What is required -
Of all the entries below, only the lines from the one with "You are a GUI" up to and including the one with "Open the www.edrawsoft.com link" are to be duplicated exactly.

Entries shown -
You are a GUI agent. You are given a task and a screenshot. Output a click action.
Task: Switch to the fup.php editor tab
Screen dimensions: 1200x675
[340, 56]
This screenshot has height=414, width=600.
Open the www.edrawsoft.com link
--
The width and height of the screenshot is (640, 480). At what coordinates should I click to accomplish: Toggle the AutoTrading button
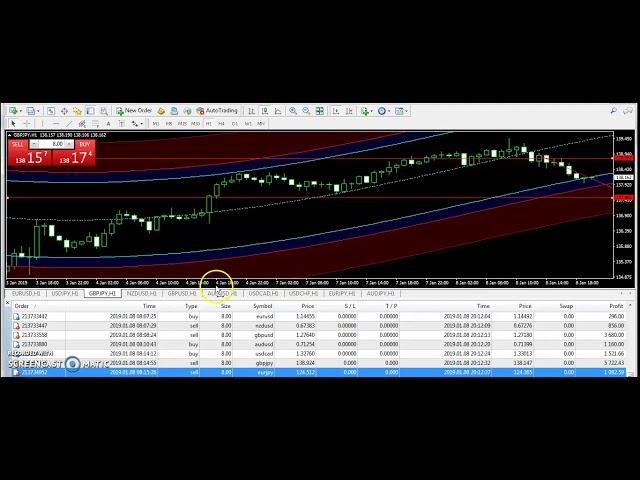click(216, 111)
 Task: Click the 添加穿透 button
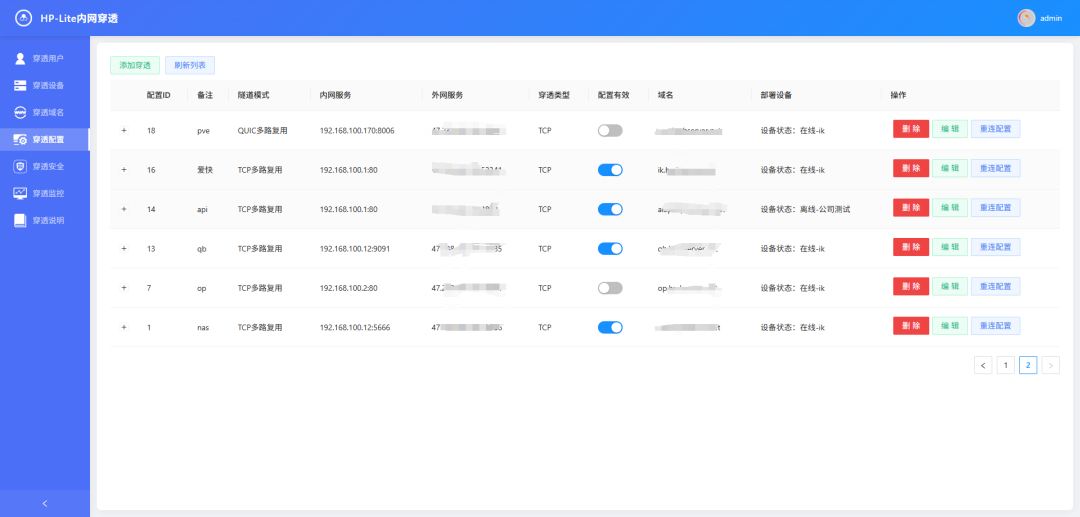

Solved exercise -
You are a GUI agent. You are given a task and a screenshot. Output a click action.
Task: Switch to the fup.php editor tab
Screen dimensions: 1200x675
[340, 56]
This screenshot has height=414, width=600.
Open the www.edrawsoft.com link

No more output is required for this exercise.